Fast forward to now. A federal court of appeals reviewed that NLRB order and has overturned it. In other words, the court ruled that the employer was justified in terminating the employee. At issue in the case was employee Bianca Cunningham, a known union activist. Cunningham was asked by another employee, Victory Esharetur, for advice about a workplace issue. Specifically, Esharetur had concerns about staying late with a manager in light of a disagreement she’d had with the manager earlier in the day, saying she felt threatened. Cunningham told Esharetur that if she were to feel threatened and find herself in the same situation, she would “go home.” So that is exactly what Esharetur did; she clocked out and left work without authorization.
During its investigation into Esharetur’s unauthorized departure from work, the company interviewed Cunningham multiple times. While Cunningham initially denied ever telling Esharetur to leave work, she subsequently admitted to investigators that she had told Esharetur she would leave if she ever found herself in that type of situation. Cunningham also had some inconsistencies in statements she made regarding the nature of her text message exchanges with Esharetur about the incident. The employer considered Cunningham’s inconsistent statements to constitute lying during an investigation and terminated her on that basis.

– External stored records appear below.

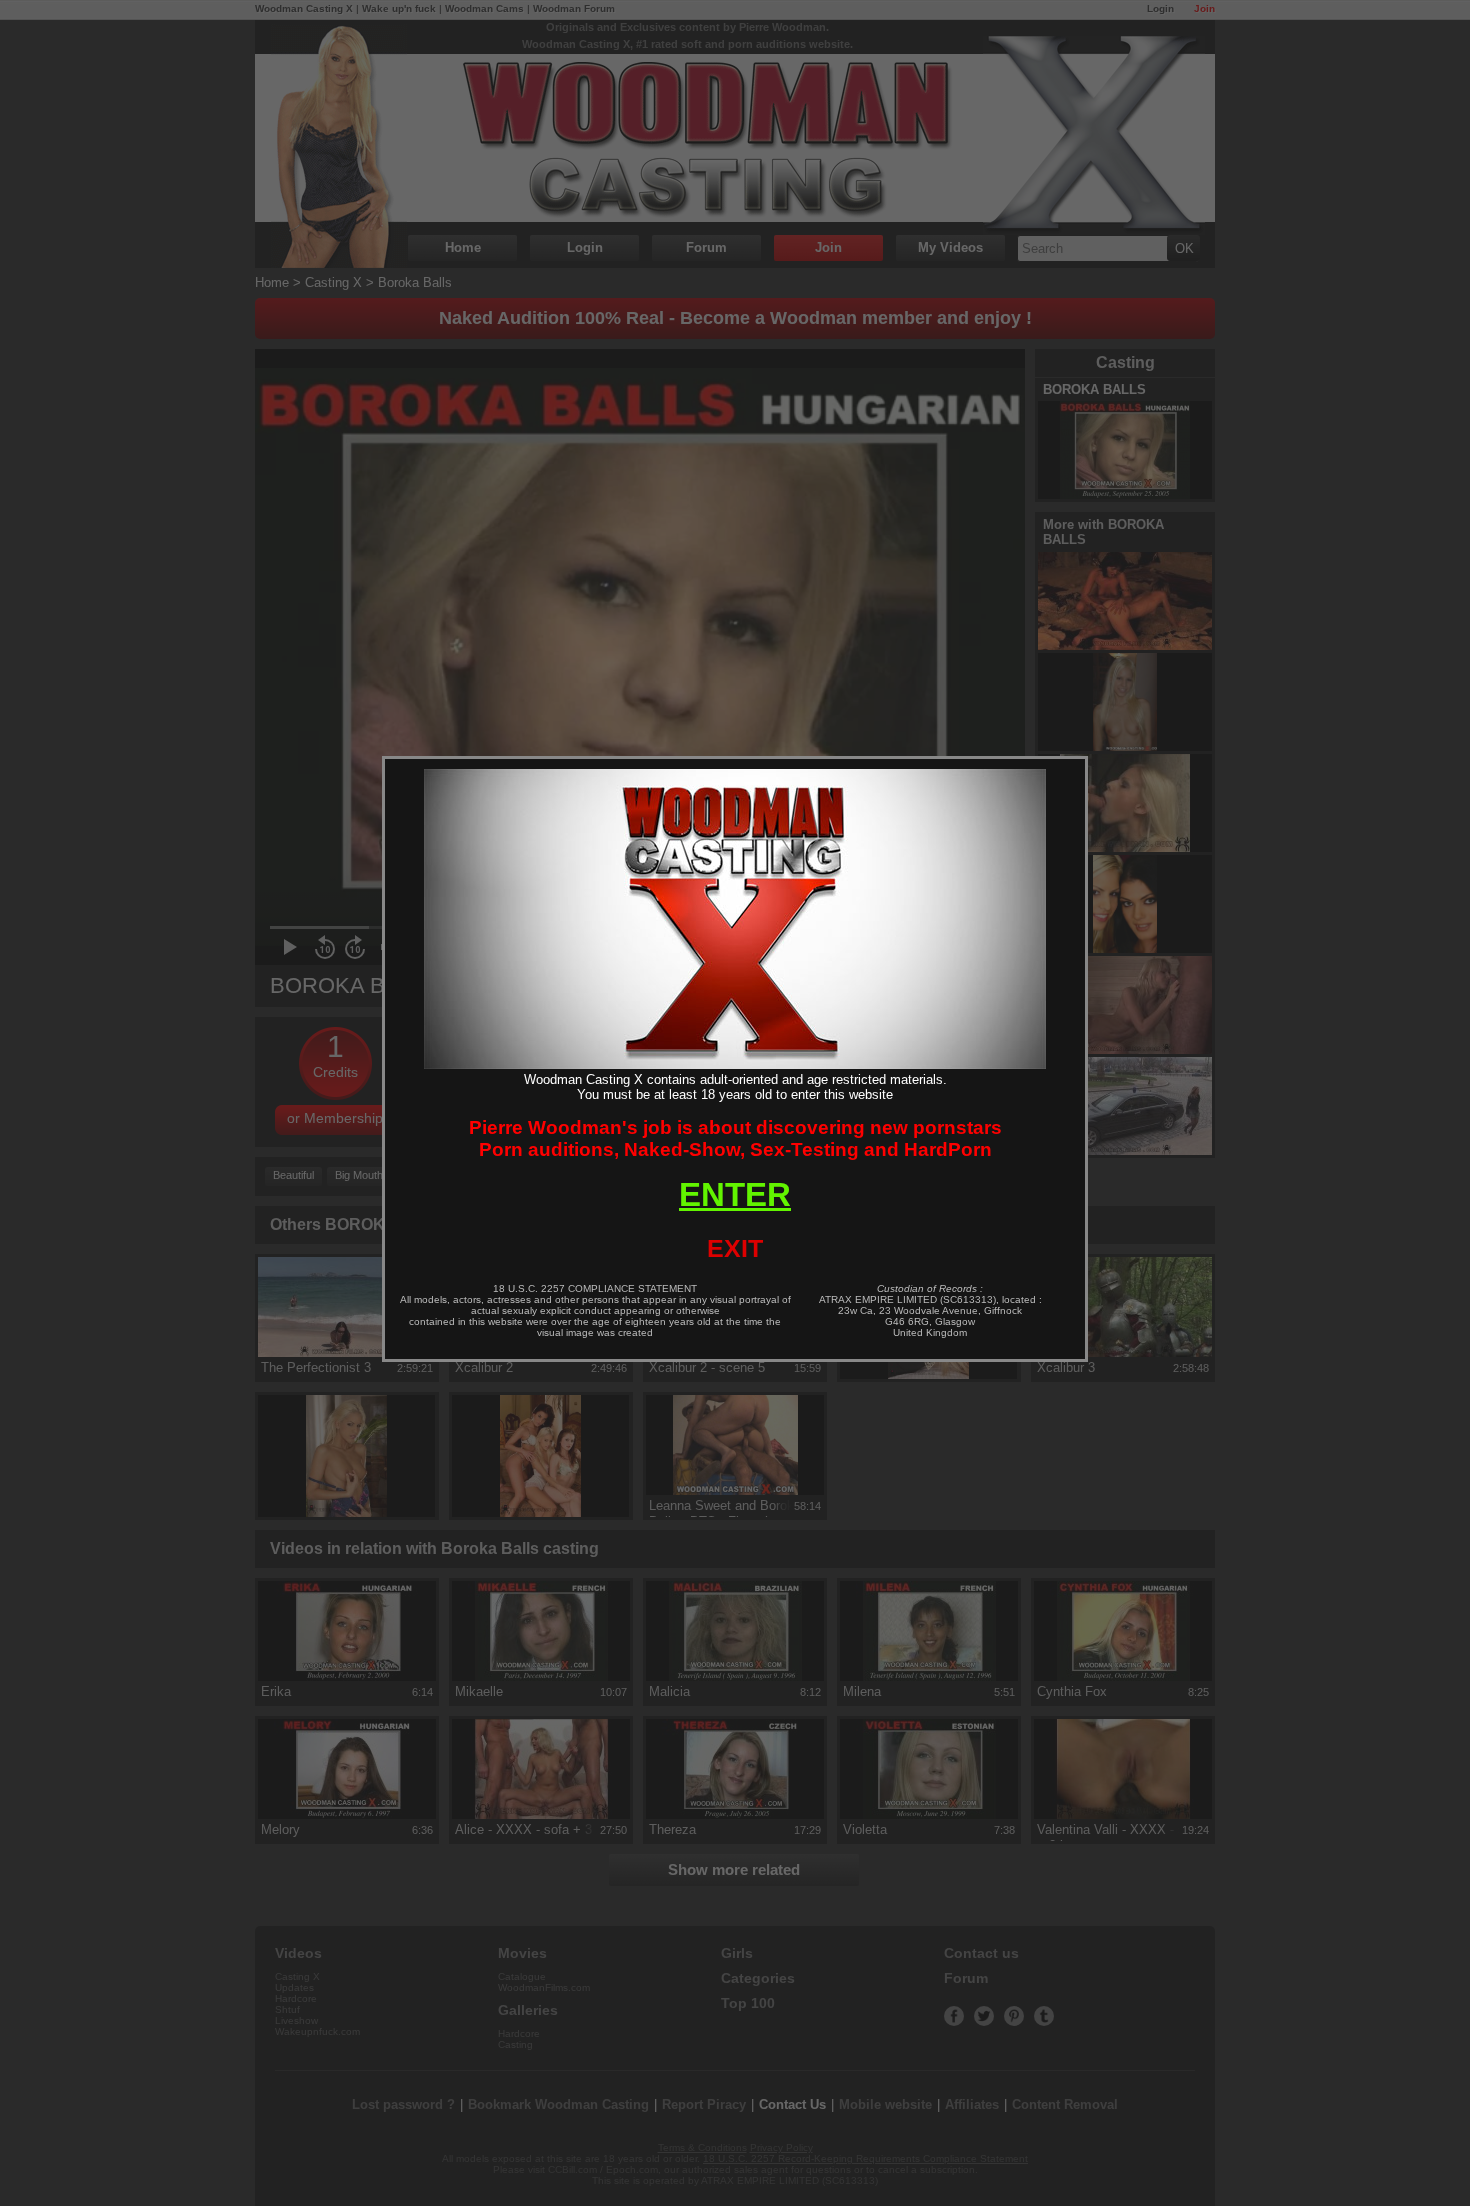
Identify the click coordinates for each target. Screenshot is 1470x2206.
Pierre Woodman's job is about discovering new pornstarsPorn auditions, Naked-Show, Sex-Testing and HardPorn (735, 1138)
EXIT (735, 1248)
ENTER (735, 1194)
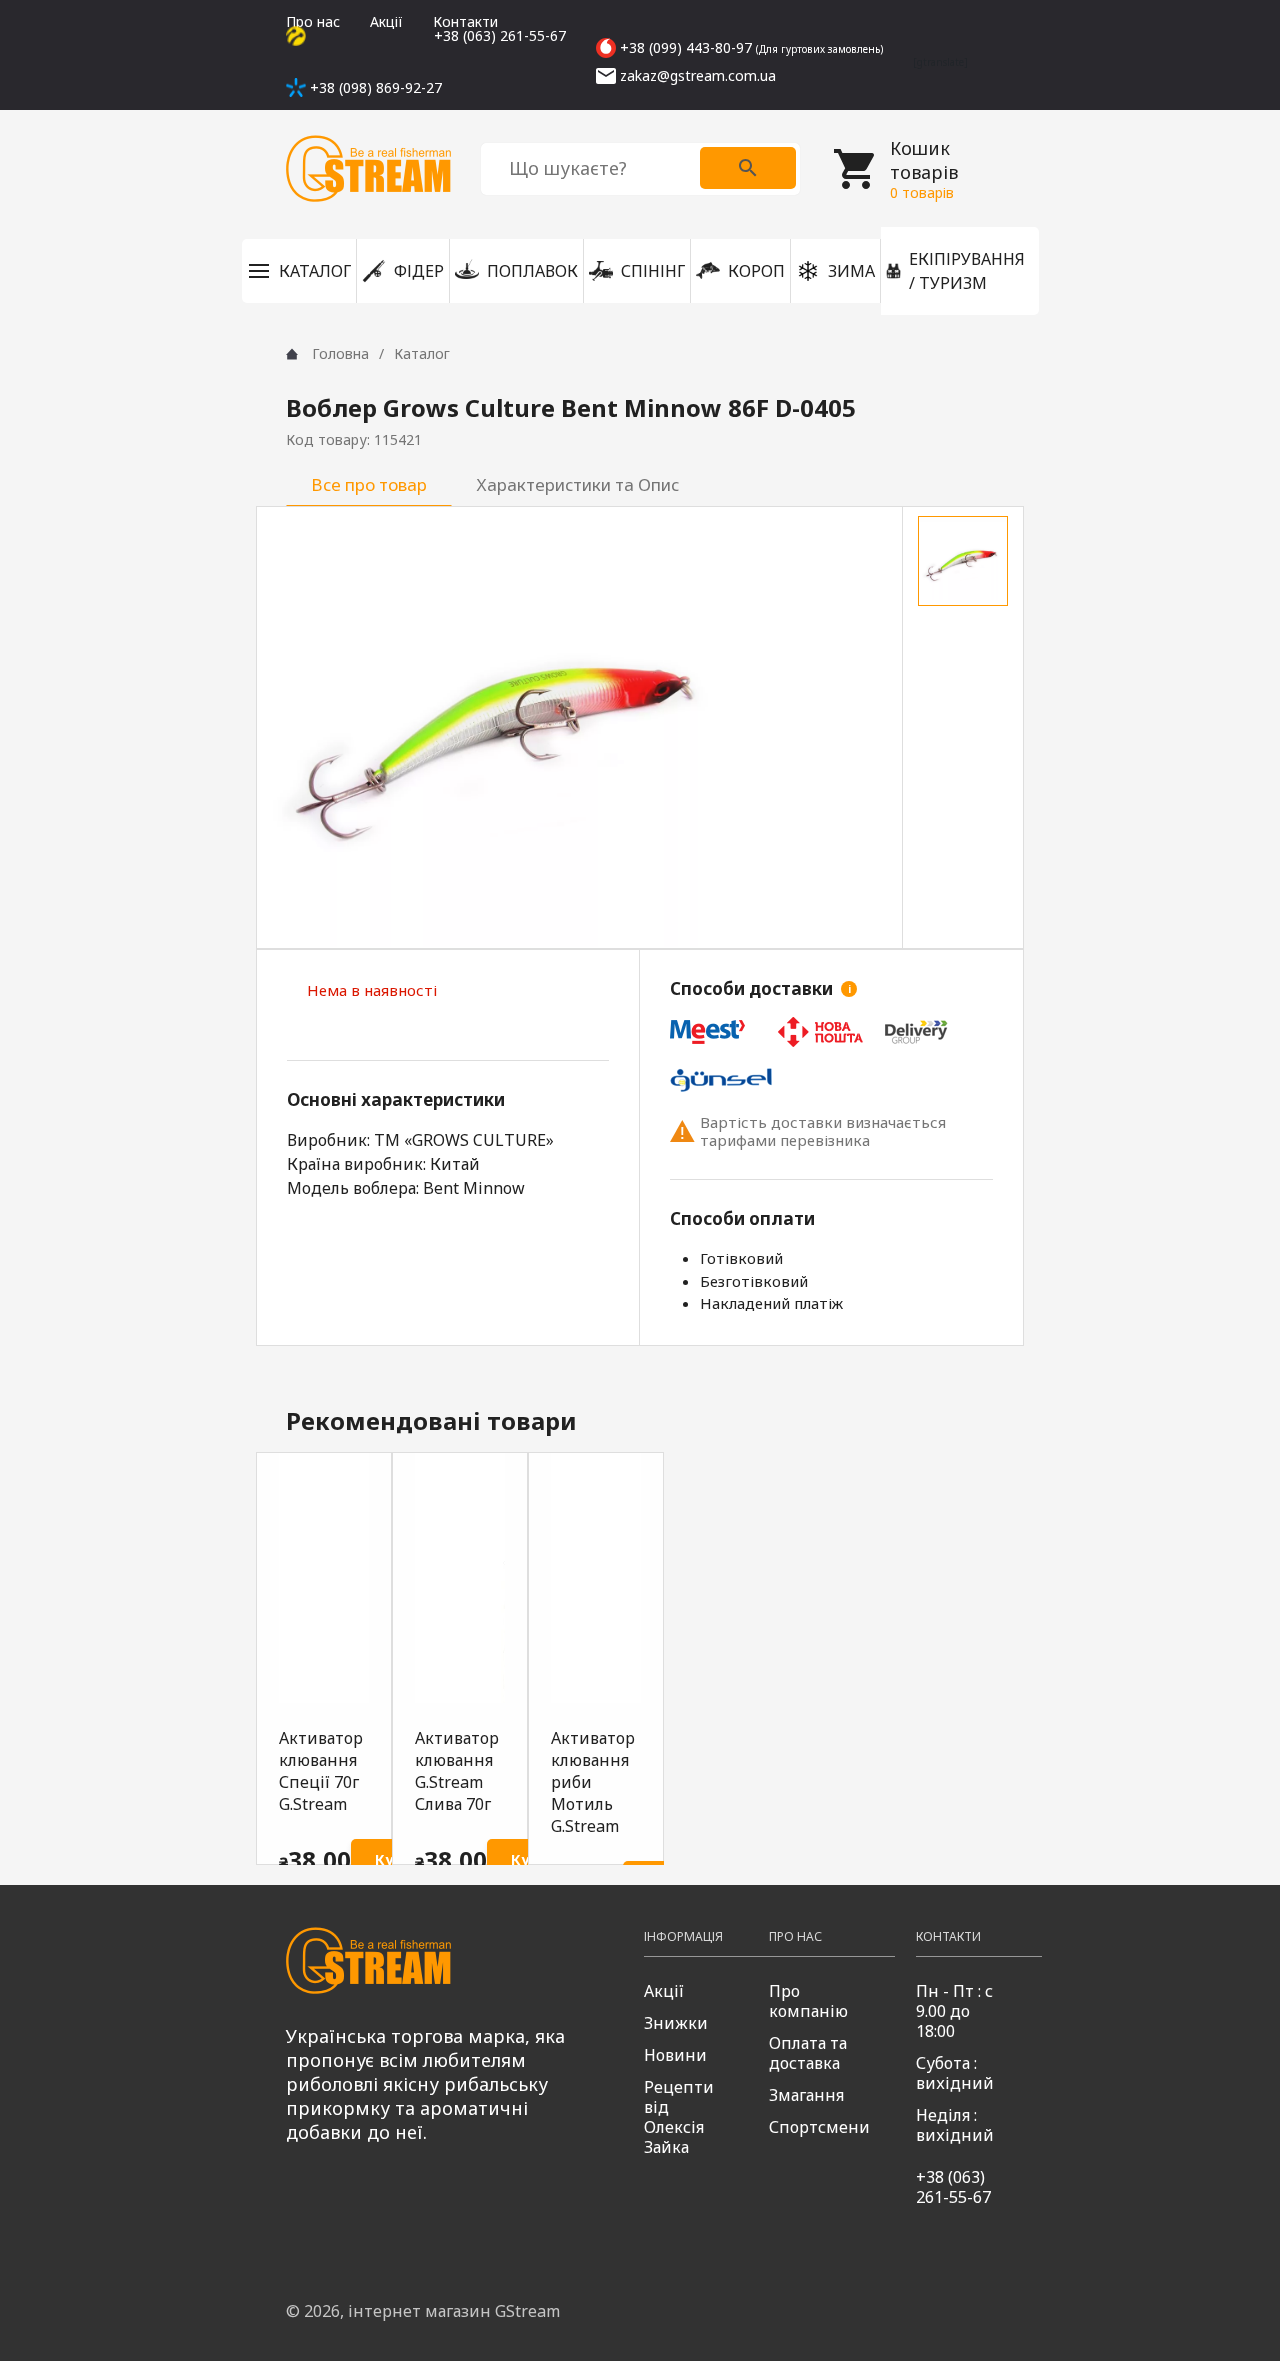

The NLRB held the company’s termination of Cunningham was unlawful because, among other things, the company purportedly had not consistently terminated other employees who had lied during investigations. The court of appeals rejected that finding, however, as the employer demonstrated via unrebutted evidence at the initial hearing that it did in fact discharge other employees for similar acts of dishonesty in the past. Accordingly, the court overruled the board’s order because the agency’s decision was not supported by “substantial evidence.”
This case serves as yet another reminder that consistency in employee discipline is critical on many levels – including for use in potential defenses in legal proceedings regarding disputed discipline.